I may be one of the only people in the world who does not have a particularly high opinion of French cooking. This is born of my very limited personal experience. I have had a few good meals in Paris while on business, but when it comes to regional restaurants I have been less impressed. This experience dates back many years to the 1980s and 1990s when we travelled most years to France and often stayed in small regional hotels. The food we were usually served was well cooked but uninspired. Grilled fish, roast chicken, steak that sort of thing. The last time I ate in regional France, about 20 years ago, just before we fell out of love with France and in love with Italy, we ate in a Logis de France somewhere in the Rhone valley in a restaurant that was packed with locals. I remember it well because the main course I was served was really poor. It was a chicken based dish and the meat was terribly overcooked.
This limited experience therefore did not lead me to expect too much when I booked a table for Sarah and I in the village’s Logis de France, especially when the fixed price menu, at €25 a head, was on the low side for the local restaurants. As it turned out I need not have feared. The French culinary tradition is restored in my unimportant mind. We had a superb meal. We have been fortunate enough over the past three years to eat at a couple of Michelin star restaurants and this was right up there in terms of imagination and food quality. Best of all the dogs were perfectly behaved, sitting under the table so quietly that none of the other diners would have known they were there.
Today has not been what was promised in terms of weather. This morning we had some sort of rain. It wouldn’t really count as rain in Britain because it did not even reach the level of drizzle. More consistent odd light spots of water falling through warm air, so light that if you measured it by the marks it made on a pavement, you would not know it was raining at all. It remained t-shirt and shorts warm and the sun, from time to time, poked its head through the thin clouds. This afternoon normal service had returned and the forecast promises 28 degrees by the end of the week.

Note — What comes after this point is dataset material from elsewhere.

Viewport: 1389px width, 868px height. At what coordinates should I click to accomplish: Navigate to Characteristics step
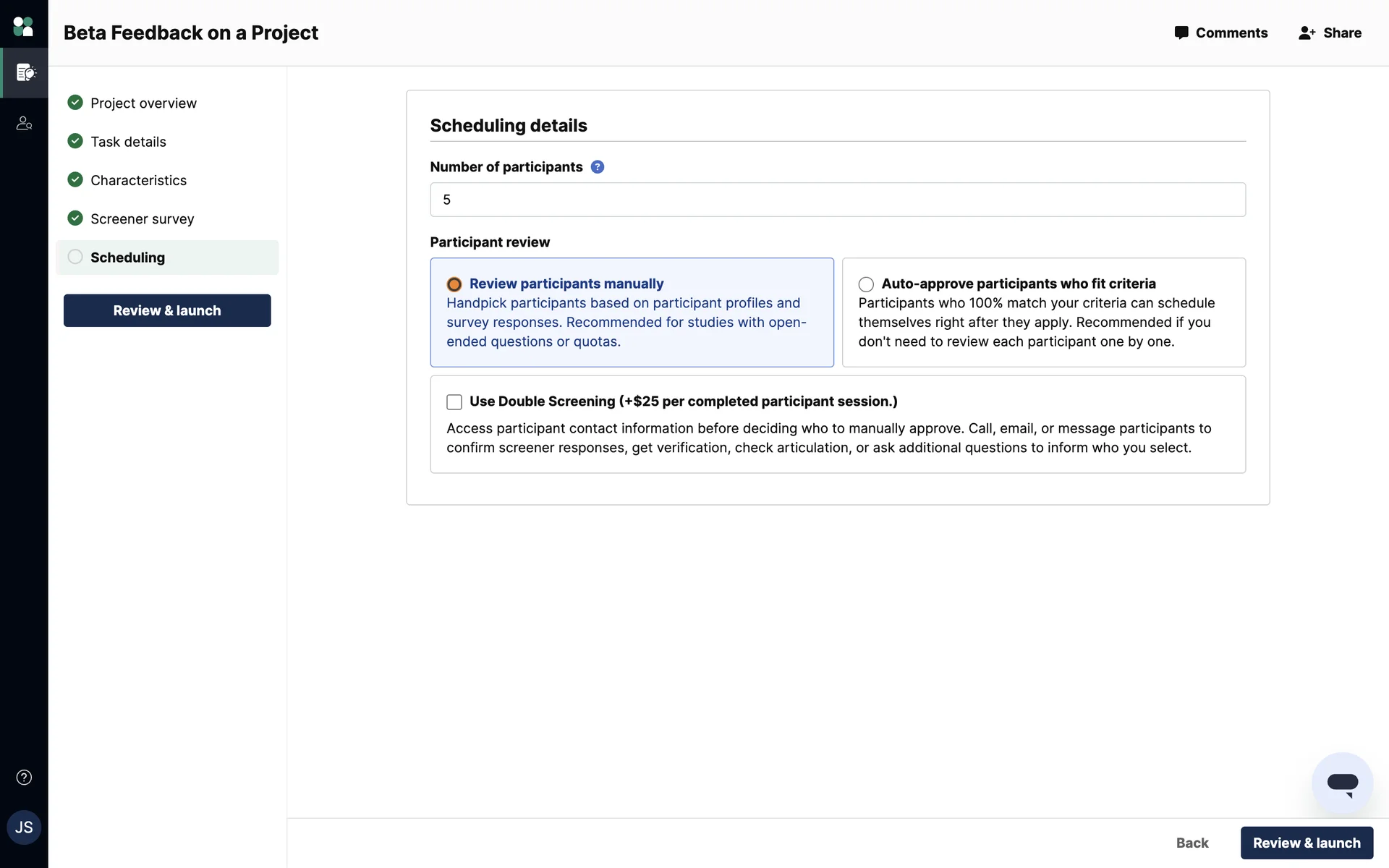coord(138,180)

The last two days Sarah and I have been playing some casual badminton. For some reason, a few weeks ago, Sarah bought a badminton set from the centre isle at LIDLs for the extortionate price of €3.99. Our large pitch at Camping Municipal des Romains is the first proper opportunity to bash a shuttlecock. I was never a natural player of sports. I enjoy watching sport and was an enthusiastic, but hopeless, player of several different games when I was younger. What our recent badminton experience has taught me is that my skills have not improved with age.

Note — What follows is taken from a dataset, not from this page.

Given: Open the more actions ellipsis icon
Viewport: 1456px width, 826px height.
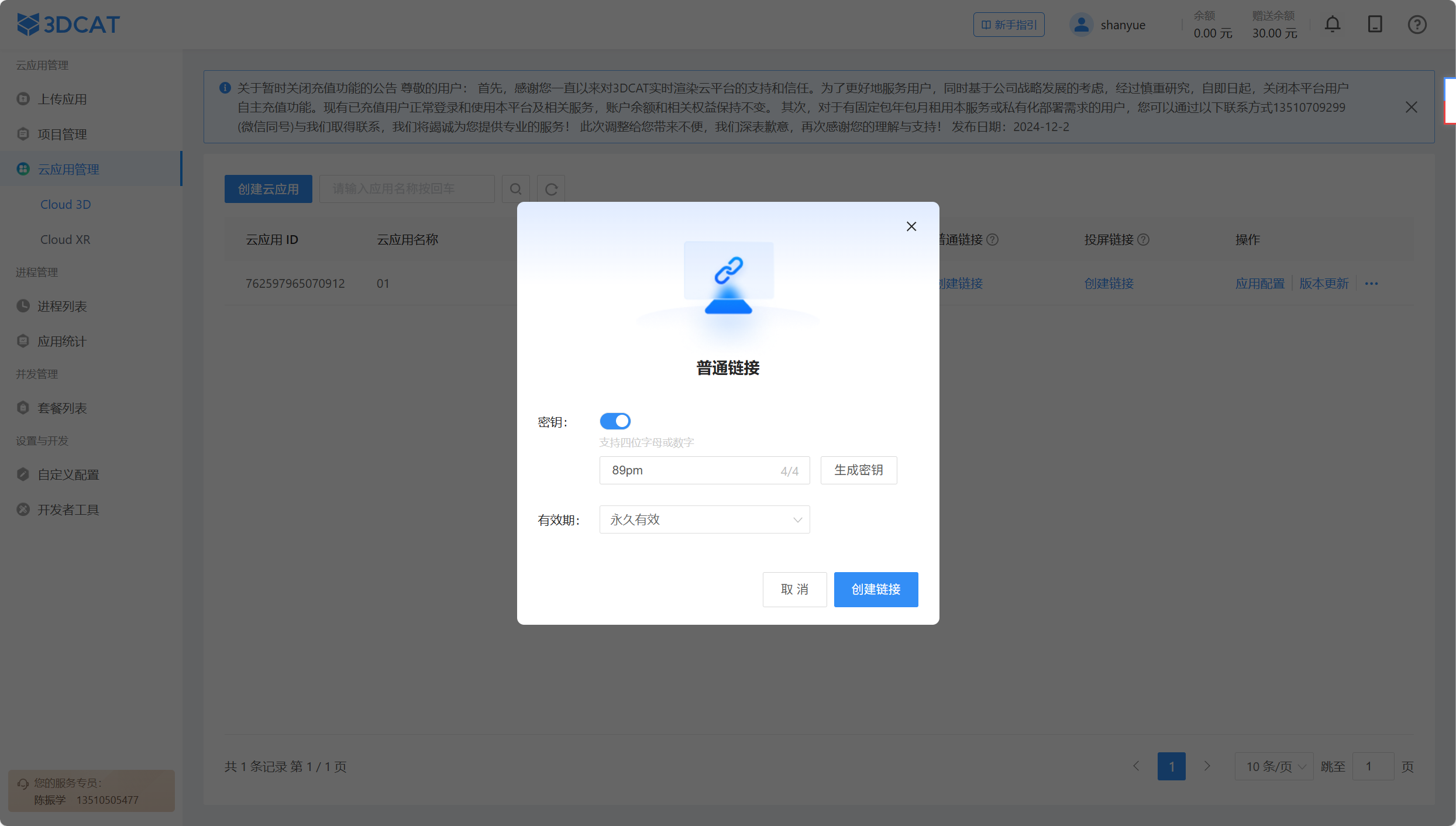Looking at the screenshot, I should [x=1371, y=284].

Today I also taught Sarah how to play Cribbage, the world’s best two handed card game. I was introduced to Cribbage by Sarah’s step-father and the two of us used to spend many happy hours moving our pegs up and down the board, with Geoff usually getting the better of me. It therefore somehow seems appropriate that Sarah is, in turn, lured into the arcane principles of this great game by me.

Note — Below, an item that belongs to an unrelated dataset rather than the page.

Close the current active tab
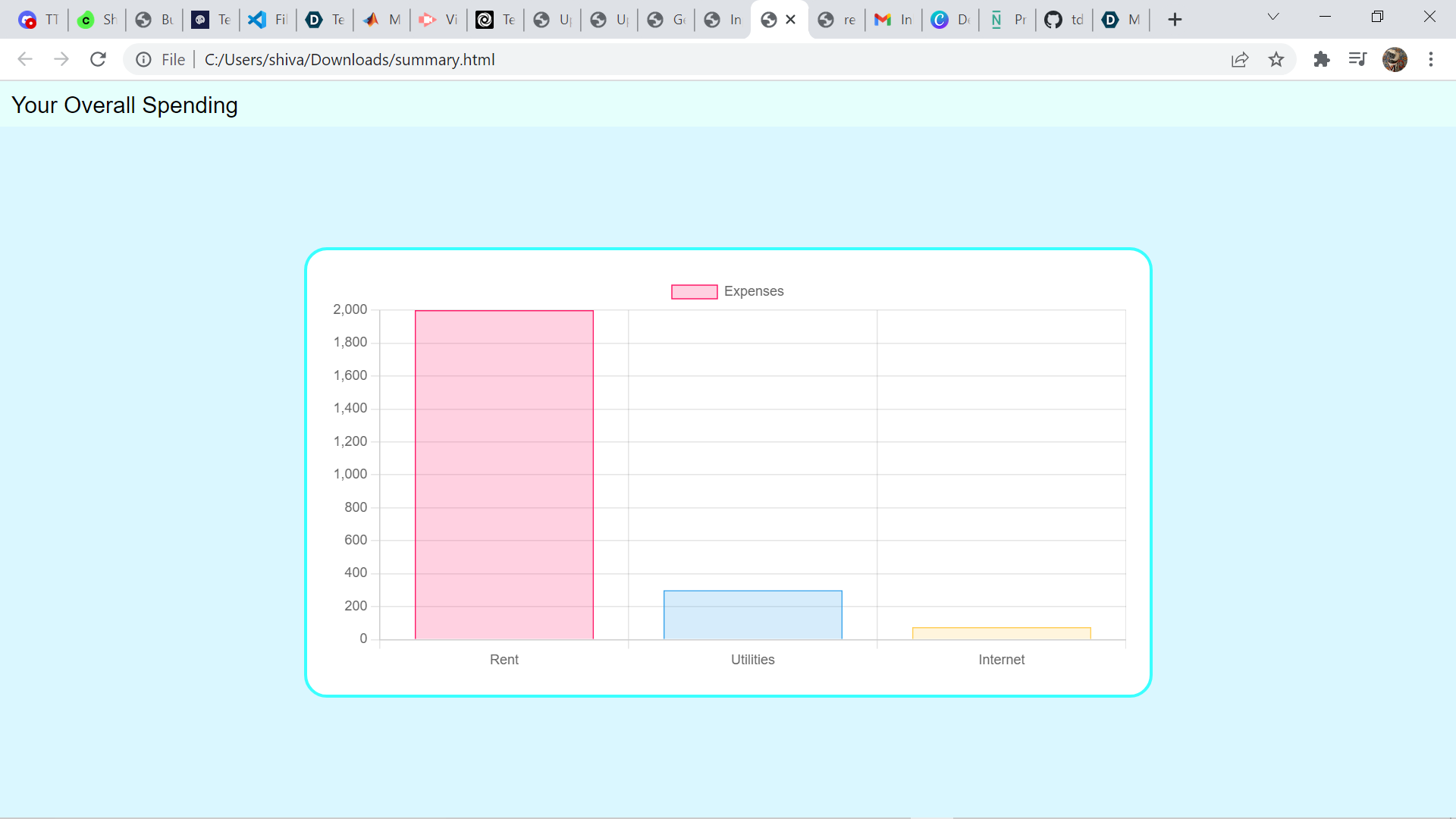1456x819 pixels. tap(791, 20)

Much of the village is closed today. Monday seems to be a popular day to close your business here, presumably because in a tourist village it enables recovery from the weekend. Luckily two of the three boulangeries are open, so we haven’t starved.
We have decided to spend three further nights on Camping Municipal des Romains. There is a big market in the village on Thursdays and we would both like to attend the market before we move on.
I have discovered today that there is a famous hilltop village about 3 miles or so from us and so we are considering taking a walk over to it tomorrow, since the weather is predicted to be sunny but not too hot.